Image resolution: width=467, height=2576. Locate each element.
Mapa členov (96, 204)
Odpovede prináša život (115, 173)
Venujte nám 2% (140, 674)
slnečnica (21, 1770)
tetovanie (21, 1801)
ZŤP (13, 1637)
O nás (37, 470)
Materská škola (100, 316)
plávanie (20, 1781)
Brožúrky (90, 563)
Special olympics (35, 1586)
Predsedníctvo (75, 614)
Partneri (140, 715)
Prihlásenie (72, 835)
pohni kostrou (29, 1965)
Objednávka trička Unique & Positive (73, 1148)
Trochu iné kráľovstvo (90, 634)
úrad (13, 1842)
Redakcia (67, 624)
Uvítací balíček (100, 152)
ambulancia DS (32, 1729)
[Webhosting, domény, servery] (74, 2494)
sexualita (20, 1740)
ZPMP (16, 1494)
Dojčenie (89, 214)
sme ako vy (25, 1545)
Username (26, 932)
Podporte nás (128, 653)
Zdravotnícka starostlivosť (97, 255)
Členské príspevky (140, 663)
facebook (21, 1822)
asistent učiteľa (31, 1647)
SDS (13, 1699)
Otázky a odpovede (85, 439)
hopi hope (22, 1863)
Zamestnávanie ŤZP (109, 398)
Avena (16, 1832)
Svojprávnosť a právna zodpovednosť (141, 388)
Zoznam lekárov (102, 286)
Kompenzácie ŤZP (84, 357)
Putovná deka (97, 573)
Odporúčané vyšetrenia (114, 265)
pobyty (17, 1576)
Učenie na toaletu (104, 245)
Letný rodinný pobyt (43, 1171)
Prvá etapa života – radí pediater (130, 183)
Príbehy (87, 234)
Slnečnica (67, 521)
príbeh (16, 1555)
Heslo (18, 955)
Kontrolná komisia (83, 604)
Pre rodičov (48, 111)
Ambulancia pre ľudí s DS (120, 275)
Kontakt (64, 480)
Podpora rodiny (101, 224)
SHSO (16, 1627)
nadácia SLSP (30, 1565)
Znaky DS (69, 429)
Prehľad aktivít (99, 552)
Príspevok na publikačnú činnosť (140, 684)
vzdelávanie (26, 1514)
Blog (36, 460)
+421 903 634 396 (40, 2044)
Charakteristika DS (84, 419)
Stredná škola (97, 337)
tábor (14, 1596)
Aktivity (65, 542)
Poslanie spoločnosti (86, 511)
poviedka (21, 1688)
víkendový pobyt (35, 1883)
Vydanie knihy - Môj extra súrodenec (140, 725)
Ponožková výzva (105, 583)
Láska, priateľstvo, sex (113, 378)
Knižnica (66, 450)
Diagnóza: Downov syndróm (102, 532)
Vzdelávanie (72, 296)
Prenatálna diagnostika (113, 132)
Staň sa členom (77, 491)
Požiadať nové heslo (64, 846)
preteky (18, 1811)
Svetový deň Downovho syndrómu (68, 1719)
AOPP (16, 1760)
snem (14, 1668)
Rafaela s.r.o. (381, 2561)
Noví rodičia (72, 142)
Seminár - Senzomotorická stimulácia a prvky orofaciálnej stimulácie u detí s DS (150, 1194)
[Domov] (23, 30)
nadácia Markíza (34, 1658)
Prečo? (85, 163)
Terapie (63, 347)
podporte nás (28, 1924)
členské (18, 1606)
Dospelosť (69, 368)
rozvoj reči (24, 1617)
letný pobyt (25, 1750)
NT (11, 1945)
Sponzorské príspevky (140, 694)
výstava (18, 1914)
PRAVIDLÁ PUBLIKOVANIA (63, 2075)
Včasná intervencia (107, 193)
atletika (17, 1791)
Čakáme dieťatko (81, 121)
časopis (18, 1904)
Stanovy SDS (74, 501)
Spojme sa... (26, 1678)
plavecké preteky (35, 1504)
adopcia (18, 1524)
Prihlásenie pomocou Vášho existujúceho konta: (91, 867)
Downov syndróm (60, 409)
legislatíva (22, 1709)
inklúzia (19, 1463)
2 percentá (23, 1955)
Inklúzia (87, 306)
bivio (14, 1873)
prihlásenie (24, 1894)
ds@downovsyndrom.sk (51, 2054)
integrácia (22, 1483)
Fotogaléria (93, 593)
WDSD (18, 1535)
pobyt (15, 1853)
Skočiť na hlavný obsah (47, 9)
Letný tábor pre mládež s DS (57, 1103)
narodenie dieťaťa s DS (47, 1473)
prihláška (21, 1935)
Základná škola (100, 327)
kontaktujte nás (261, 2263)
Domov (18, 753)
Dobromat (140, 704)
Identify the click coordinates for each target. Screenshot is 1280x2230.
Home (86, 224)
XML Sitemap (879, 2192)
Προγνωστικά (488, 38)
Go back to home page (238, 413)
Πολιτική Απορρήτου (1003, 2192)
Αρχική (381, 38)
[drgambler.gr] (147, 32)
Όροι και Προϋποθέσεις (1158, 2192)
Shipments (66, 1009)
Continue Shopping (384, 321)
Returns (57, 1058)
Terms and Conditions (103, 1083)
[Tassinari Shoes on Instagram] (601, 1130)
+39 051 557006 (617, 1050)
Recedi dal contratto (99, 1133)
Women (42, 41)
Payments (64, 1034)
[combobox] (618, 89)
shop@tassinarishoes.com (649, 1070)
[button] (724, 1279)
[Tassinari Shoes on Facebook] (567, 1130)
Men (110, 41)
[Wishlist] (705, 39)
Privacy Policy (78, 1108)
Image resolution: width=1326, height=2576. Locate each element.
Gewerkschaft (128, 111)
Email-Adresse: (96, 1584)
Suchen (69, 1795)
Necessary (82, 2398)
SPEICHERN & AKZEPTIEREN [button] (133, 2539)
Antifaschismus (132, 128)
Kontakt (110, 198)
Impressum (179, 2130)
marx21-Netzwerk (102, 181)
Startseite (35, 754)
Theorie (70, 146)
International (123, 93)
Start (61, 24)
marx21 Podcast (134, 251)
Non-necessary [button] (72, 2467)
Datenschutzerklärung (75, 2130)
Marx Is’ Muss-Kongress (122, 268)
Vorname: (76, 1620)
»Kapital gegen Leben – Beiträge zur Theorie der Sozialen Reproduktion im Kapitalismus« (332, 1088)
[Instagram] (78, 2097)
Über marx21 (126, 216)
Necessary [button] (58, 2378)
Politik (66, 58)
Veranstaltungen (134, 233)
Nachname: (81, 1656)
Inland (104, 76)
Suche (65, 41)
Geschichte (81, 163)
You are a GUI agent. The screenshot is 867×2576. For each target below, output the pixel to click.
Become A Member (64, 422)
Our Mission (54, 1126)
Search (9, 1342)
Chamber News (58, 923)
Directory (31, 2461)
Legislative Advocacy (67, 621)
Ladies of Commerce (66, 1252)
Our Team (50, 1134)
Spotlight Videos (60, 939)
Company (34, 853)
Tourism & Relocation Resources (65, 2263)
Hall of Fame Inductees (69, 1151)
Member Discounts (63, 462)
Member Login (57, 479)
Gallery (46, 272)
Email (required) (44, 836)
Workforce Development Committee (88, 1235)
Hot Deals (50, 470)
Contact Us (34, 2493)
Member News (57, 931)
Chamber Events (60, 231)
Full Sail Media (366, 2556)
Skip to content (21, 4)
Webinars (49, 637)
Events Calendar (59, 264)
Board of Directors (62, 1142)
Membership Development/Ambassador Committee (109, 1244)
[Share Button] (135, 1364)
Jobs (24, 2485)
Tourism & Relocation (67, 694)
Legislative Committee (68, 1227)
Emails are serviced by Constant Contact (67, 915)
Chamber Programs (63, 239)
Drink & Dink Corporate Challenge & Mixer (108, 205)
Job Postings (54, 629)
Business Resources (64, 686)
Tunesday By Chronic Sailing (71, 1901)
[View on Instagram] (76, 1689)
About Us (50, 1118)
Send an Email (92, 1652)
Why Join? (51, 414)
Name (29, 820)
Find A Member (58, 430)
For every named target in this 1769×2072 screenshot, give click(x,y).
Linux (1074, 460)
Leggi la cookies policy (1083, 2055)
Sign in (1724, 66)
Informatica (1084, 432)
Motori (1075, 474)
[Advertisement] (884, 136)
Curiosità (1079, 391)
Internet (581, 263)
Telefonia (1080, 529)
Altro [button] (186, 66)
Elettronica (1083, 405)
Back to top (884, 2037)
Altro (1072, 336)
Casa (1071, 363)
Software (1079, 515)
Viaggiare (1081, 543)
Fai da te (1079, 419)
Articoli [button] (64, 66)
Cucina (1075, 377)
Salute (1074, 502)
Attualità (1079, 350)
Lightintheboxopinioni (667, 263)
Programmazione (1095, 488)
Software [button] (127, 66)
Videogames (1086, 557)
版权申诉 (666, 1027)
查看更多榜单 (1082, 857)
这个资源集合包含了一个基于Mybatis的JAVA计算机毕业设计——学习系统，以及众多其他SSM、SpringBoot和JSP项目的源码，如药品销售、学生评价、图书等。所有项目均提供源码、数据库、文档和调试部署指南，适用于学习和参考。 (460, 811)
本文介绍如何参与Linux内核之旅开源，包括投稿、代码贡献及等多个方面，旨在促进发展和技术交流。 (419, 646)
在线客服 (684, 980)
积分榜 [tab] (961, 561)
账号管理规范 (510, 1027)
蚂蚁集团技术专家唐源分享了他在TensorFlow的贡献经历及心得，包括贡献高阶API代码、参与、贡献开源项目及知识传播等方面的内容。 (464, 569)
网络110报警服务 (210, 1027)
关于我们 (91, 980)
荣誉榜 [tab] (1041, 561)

•••••

WORK TO COMPLETE
Above are the records. Print exactly, and only, the lines from the line with "[Tassinari Shoes on Instagram] (601, 1130)" to the line with "International (123, 93)", both inclusive.

RESULT
[Tassinari Shoes on Instagram] (601, 1130)
+39 051 557006 (617, 1050)
Recedi dal contratto (99, 1133)
Women (42, 41)
Payments (64, 1034)
[combobox] (618, 89)
shop@tassinarishoes.com (649, 1070)
[button] (724, 1279)
[Tassinari Shoes on Facebook] (567, 1130)
Men (110, 41)
[Wishlist] (705, 39)
Privacy Policy (78, 1108)
Image resolution: width=1326, height=2576. Locate each element.
Gewerkschaft (128, 111)
Email-Adresse: (96, 1584)
Suchen (69, 1795)
Necessary (82, 2398)
SPEICHERN & AKZEPTIEREN [button] (133, 2539)
Antifaschismus (132, 128)
Kontakt (110, 198)
Impressum (179, 2130)
marx21-Netzwerk (102, 181)
Startseite (35, 754)
Theorie (70, 146)
International (123, 93)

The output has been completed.